**Problem description:** Output only the line that contains "[switch] (157, 1290)" and the lines after it, all verbatim, through the last one below.

Study material Block Start

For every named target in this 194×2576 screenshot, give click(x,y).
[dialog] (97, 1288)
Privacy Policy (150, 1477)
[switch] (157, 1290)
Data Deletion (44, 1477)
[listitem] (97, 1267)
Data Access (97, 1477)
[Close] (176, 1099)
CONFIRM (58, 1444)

Study material Block End

**Answer box:**
[switch] (157, 1290)
Data Deletion (44, 1477)
[listitem] (97, 1267)
Data Access (97, 1477)
[Close] (176, 1099)
CONFIRM (58, 1444)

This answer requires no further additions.